На следующий день к вечеру мы подошли к Киеву. Да, после всех деревень и мелких городков, обнесенных невысокими деревянными стенами, красивый город с золотым куполом Софийского собора выглядел на закате прекрасным призраком будущего. Было до слез жаль, что пройдет всего сто с небольшим лет, и эта красота окажется разрушена. Тумены хана Батыя сожгут все.
На следующий день, получив за работу расчет, я с Егорием, которого, казалось, знал весь Киев, прошел на торг, где тот быстро нашел мне нанимателя. Пожилой грек Стратигопулос отправлялся завтра вместе с несколькими купцами в Константинополь. Услышав мою коверканую греческую речь (спасибо Яровиду), мое имя, а главное – мои габариты, Стратигопулос, после небольшой беседы, взял меня на время плавания до Константинополя, ну а там как получится. Благодаря Егорию мой найм оплачивался довольно неплохо для такого неопытного воина, каким я пока еще считал себя. Но говорить об этом купцу, конечно, не собирался. Я обнялся с Егорием, пожелал ему удачи и пошел с купцом на постоялый двор, где тот остановился. Там меня познакомили с остальными охранниками. Надо сказать, что по большей части это был самый настоящий сброд, хотя командир охраны, как с гордостью сказал мне Стратигопулос, был когда-то целым лохагосом[3], хотя для меня это был все равно темный лес – что лохагос, что просто лох. А когда я спросил купца, почему у него такая фамилия, тот ответил, что, по-видимому, его давний предок был прежде стратигом[4].
С бывшим лохагосом Ираклием мы быстро сошлись, и я выяснил, что, оказывается, Ираклий действительно командовал лохом, который представлял собой отряд пехотинцев из нескольких десятков человек. Но после ранения ноги не смог продолжать службу и устроился начальником охраны у навикулария[5]Стратигопулоса. По поводу лоха я посмеялся про себя и попытался сопоставить лоха двадцать первого и «лоха» двенадцатого века, но никакой логической связи обнаружить не смог.
С Ираклием мы пошли на торг, где я по его рекомендации приобрел все, что нужно было мне для дальнего путешествия.
Придя на постоялый двор, поужинали, и я без задних ног рухнул на топчан, первый раз за месяц заснув в помещении.
Судно у навикулария Стратигопулоса очень напоминало нашу лодью, но были и небольшие отличия в конструкции, которые меня не заинтересовали, потому что и здесь надо было спать на палубе, открытой всем ветрам и дождям.

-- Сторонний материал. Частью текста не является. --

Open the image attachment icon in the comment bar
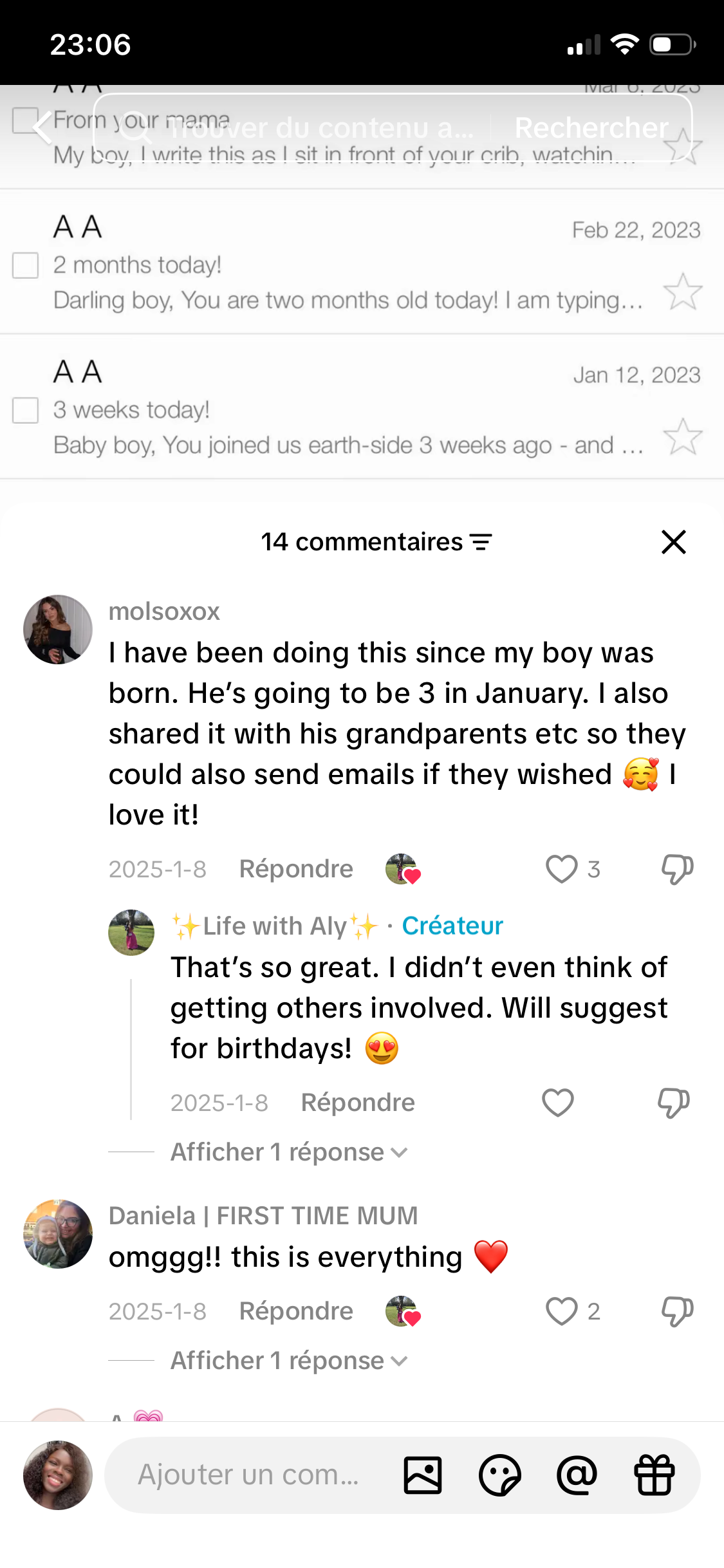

Но для вещей были сделаны специальные ящики, можно сказать, даже водонепроницаемые, куда я и сложил свой скарб. Прошла пара часов – и наш корабль вместе с десятком других отошел от мостков Киева. Впереди лежал опасный путь по Днепру, а затем вдоль берега Черного моря в Босфор и, наконец, в Константинополь, упрямо называемый моими земляками Царьградом.

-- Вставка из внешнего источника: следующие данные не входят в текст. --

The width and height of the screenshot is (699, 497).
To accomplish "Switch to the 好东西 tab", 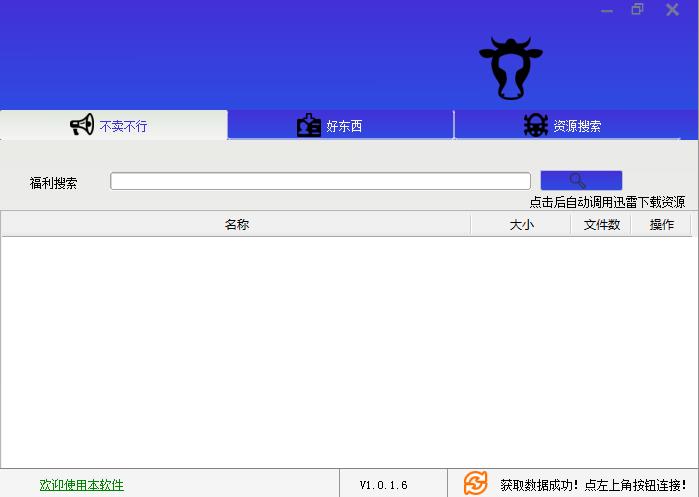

Наш корабль заходил в Константинопольскую гавань. Вокруг стоял невероятный шум, кричали со всех кораблей, юркие лодчонки быстро шныряли вокруг, и смуглые продавцы предлагали все, что можно, на всех языках мира. Генуэзцы, евреи, греки – все они были тут, пахло жареной рыбой и оливковым маслом. Но мы неуклонно пробивались вперед, к личному причалу купца.